Fri, 02/05/2016 - 12:00pm to 1:00pm

NOTE NEW LOCATION: 1255 North Quad

Preventing Big Data Discrimination: Addressing Flawed Notice and Choice Privacy Policy

A 2014 White House Report on Big Data suggested that “big data analytics have the potential to eclipse longstanding civil rights protections in how personal information is used in housing, credit, employment, health, education, and the marketplace.” In light of growing empirical evidence that forms of discrimination (including racial bias) may already be built-into a mosaic of Big Data approaches, this presentation aims to address a first step for preventing Big Data discrimination.

The central argument suggests that consistent and growing evidence that longstanding notice (i.e. privacy policies) and choice (i.e. user access and control of data) privacy policy is deeply flawed, requiring that we both call attention to the failures of the model and propose alternatives. Results from an ongoing quantitative survey analysis co-authored with Dr. Anne Oeldorf-Hirsch (University of Connecticut) demonstrating the extent to which users ignore terms of service and privacy policies online will be presented to demonstrate notice policy flaws.

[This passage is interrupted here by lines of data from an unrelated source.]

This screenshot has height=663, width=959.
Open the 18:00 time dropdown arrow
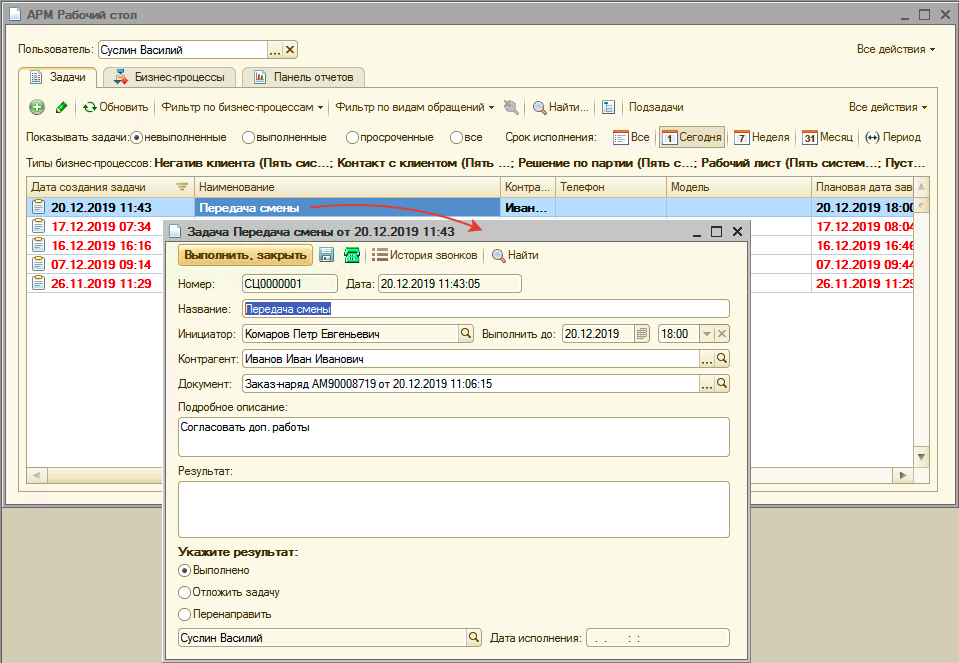coord(706,334)
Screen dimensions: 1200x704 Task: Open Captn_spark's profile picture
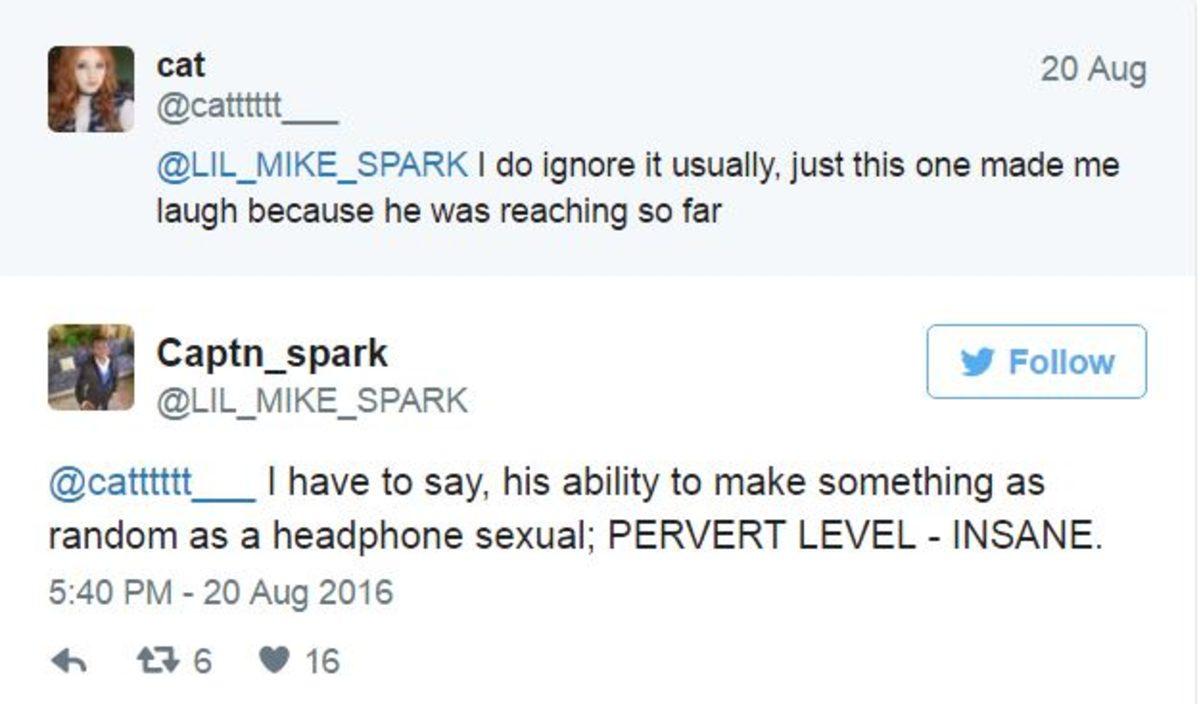91,367
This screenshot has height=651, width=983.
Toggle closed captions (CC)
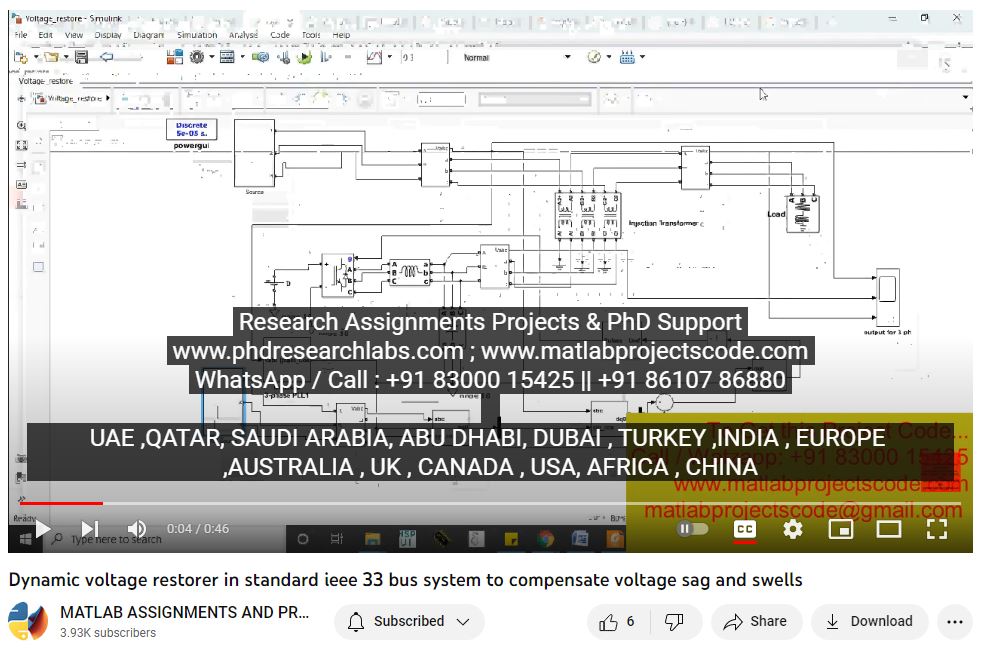click(x=744, y=529)
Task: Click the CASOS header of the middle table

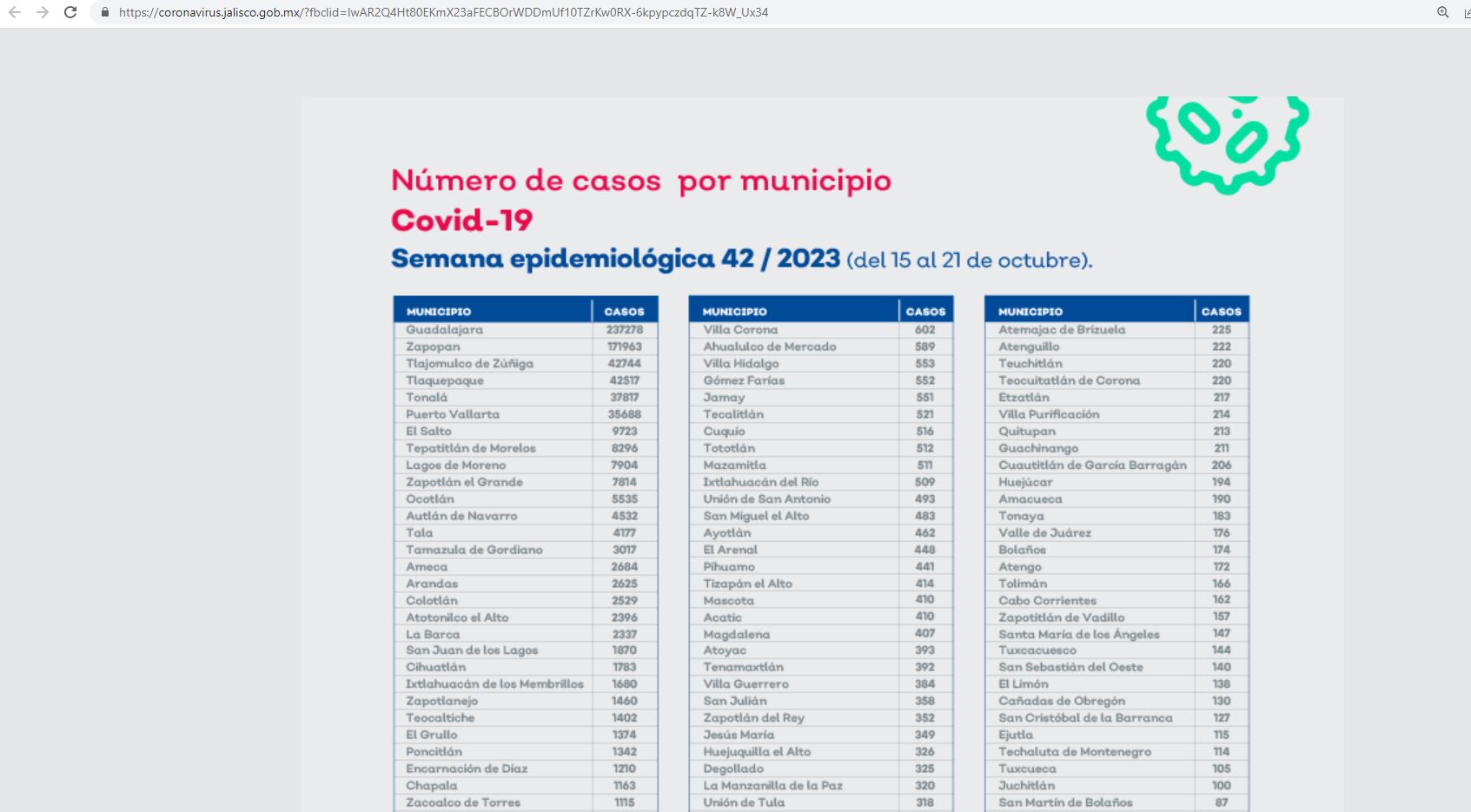Action: [924, 310]
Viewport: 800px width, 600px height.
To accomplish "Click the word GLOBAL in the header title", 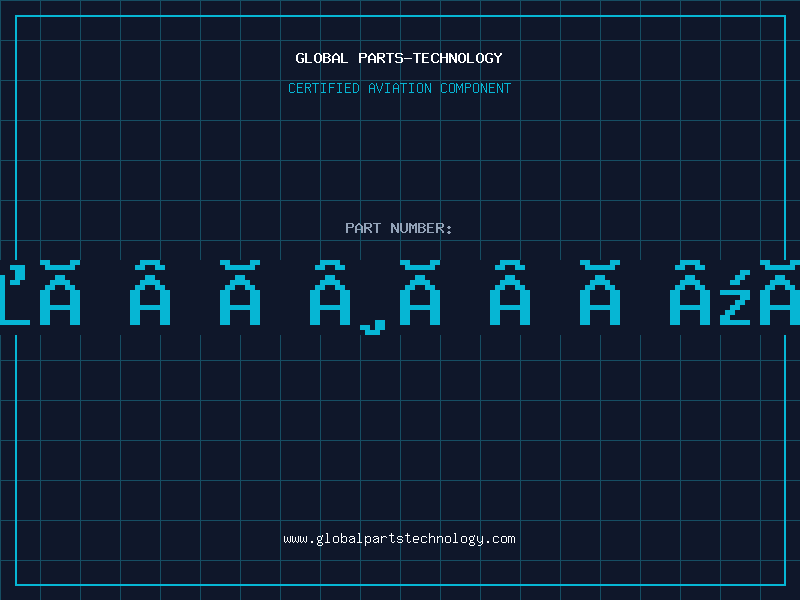I will tap(320, 58).
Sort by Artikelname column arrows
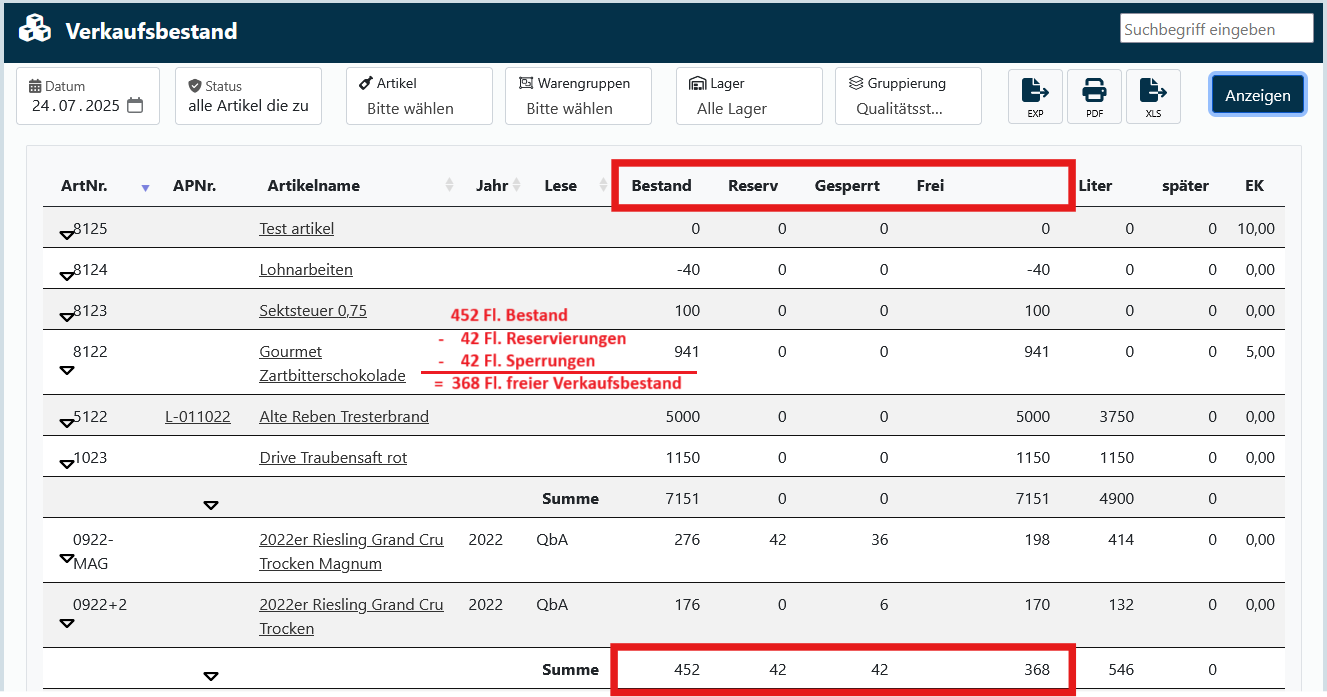This screenshot has height=697, width=1327. point(449,185)
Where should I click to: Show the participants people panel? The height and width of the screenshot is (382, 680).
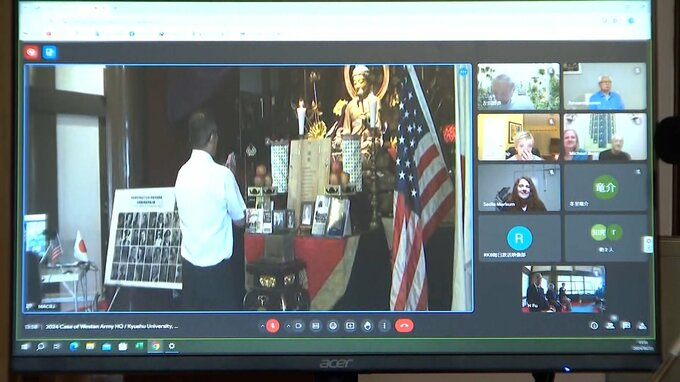pos(610,326)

The fallacy of data privacy self-management, an argument recently published by Dr. Obar in Big Data and Society, will be presented next to argue for flawed choice policy. Providing individuals the opportunity to access and control their data is not enough. Representative data management is offered as a pragmatic solution to the challenges faced. A number of startups in the infomediary market will be profiled to justify this proposal. 

Lunch will be provided. 

Please RSVP here.

About the speaker:

Jonathan Obar is an assistant professor in the Communication and Digital Media Studies program at the University of Ontario Institute of Technology. He also serves as a research associate with the Quello Center for Telecommunication Management and Law at Michigan State University. His research appears in a variety of academic journals and addresses the impact digital technologies have on civil liberties, civic engagement, and the inclusiveness of public culture.

Recent published papers are available on Dr. Obar's faculty page.

 This event is hosted by the Multi-Ethnic Information Exchange (MIX )student group as part of the MLK Symposium, and sponsored by the UMSI Diversity Committee and the Office of Multi-Ethnic Student Affairs (MESA).